I'm moving back home after getting my PE. I've got several offers of varying salary and benefit packages. If I counteroffer and a company meets my offer, am I obligated to accept their offer? Does it offend the company if I say no even after they agree to my counteroffer? What are the ground rules here?

Also, what approach has worked for you when it comes to negotiating your salary and what hasn't? Are companies more willing to give on any of the following items more often than another: salary, starting date, signing bonus, moving expenses?

Thanks,

Brian


----------



## udpolo15 (Jan 30, 2009)

I wouldn't worry about proposing a counteroffer and then not accepting it even if they agree, as long as you do it in good faith and are upfront about your situation. Don't try to get a better offer just to try to leverage another company you would rather work for. You don't have to make an explicit counteroffer. You can just say, "I was expecting a little more in salary, I have a couple of other offers and want to know if you have any flexibility?"

also, everything is negotiable. vacation, bonus, salary, expense reimbursement (cell phone stipend/computer, etc). Also consider trying to get some performance bonuses into the offer. For example, if you are in consulting set utilization targets, revenue managed, etc. You want to make sure that you have some level of control over the metric. Don't agree to profitability metric if you are just a staff engineer.

Hope this helps.


----------



## Art (Jan 31, 2009)

don't burn bridges...

I would never ask for more, and when they meet it, turn it down...

if you don't want the job, don't lead them on...you're wasting their time and it pisses people off...

and the engineering world is smaller than you think, word gets around, especially in a small town like mine...

narrow it down to the job you want:

best company, best fit, best for your career, most convenient, etc.

then negotiate money with them, if they have made an offer...

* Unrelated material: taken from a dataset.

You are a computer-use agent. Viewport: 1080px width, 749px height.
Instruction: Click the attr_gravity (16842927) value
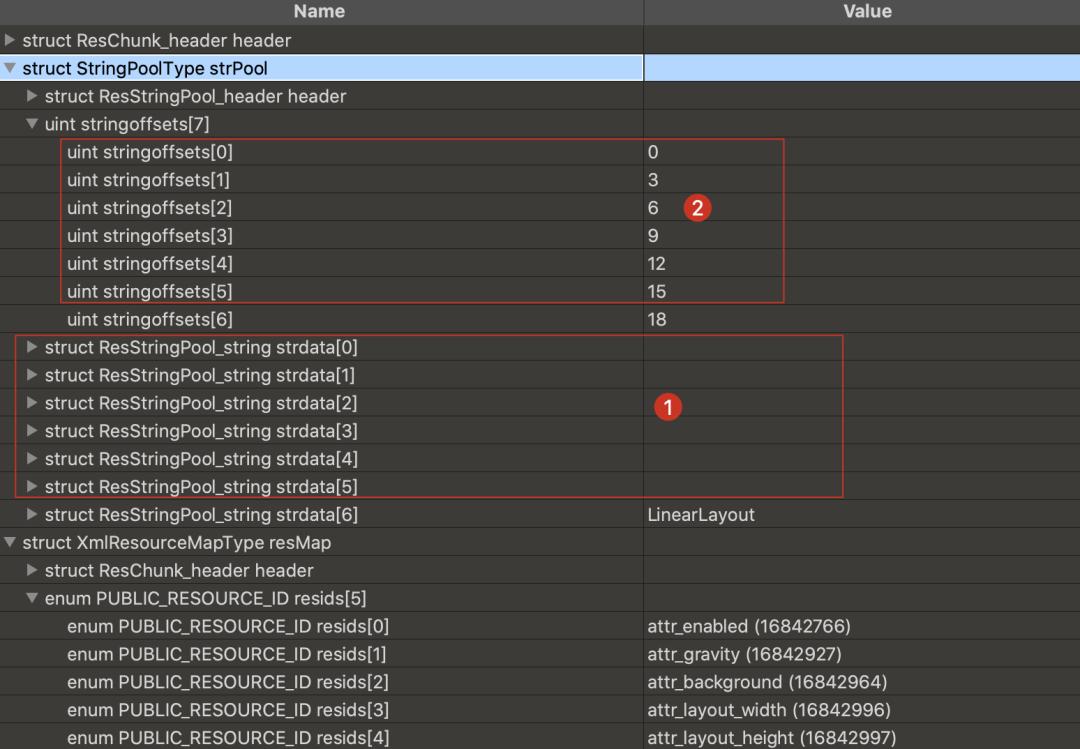(744, 655)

when I make an offer, I make a fair one, and _never_ negotiate...if they come on board and work out, I adjust their salary quickly...

evrybody is different...it all depends how bad they want you...

everything is on the table, except for usually 401's &amp; insurance

vacation, moving expenses, etc.

just remember, you're not the only person they're talking to...


----------



## DMB5mil (Feb 2, 2009)

Art and udpolo15 seem to have diametrically opposed thoughts on this subject...


----------



## udpolo15 (Feb 2, 2009)

DMB5mil said:


> Art and udpolo15 seem to have diametrically opposed thoughts on this subject...



I wouldn't say diametrically opposed, I agree that you shouldn't burn bridges and we both seem to agree that you should negotiate in good faith only.

I'll disagree that you should only negotiate with one company. If you have competing offers I think it is perfectly acceptable to go back to each and try to negotiate. You need to be up front and tell them you are debating between two offers. You shouldn't make promises (eg, if you match the others salary, I'll accept yours) if you don't intend to keep them.

Also, I think Art is just missing a comma after "everything is on the table, except for usually 401's &amp; insurance", meaning that you can negotiate vacation and moving expenses. Those are sometimes the easiest concessions to get.


----------



## chaosiscash (Feb 2, 2009)

Art said:


> when I make an offer, I make a fair one, and _never_ negotiate...if they come on board and work out, I adjust their salary quickly...


If you have to adjust their salary quickly, was the offer really that fair?


----------



## Kuku (Feb 2, 2009)

chaosiscash said:


> If you have to adjust their salary quickly, was the offer really that fair?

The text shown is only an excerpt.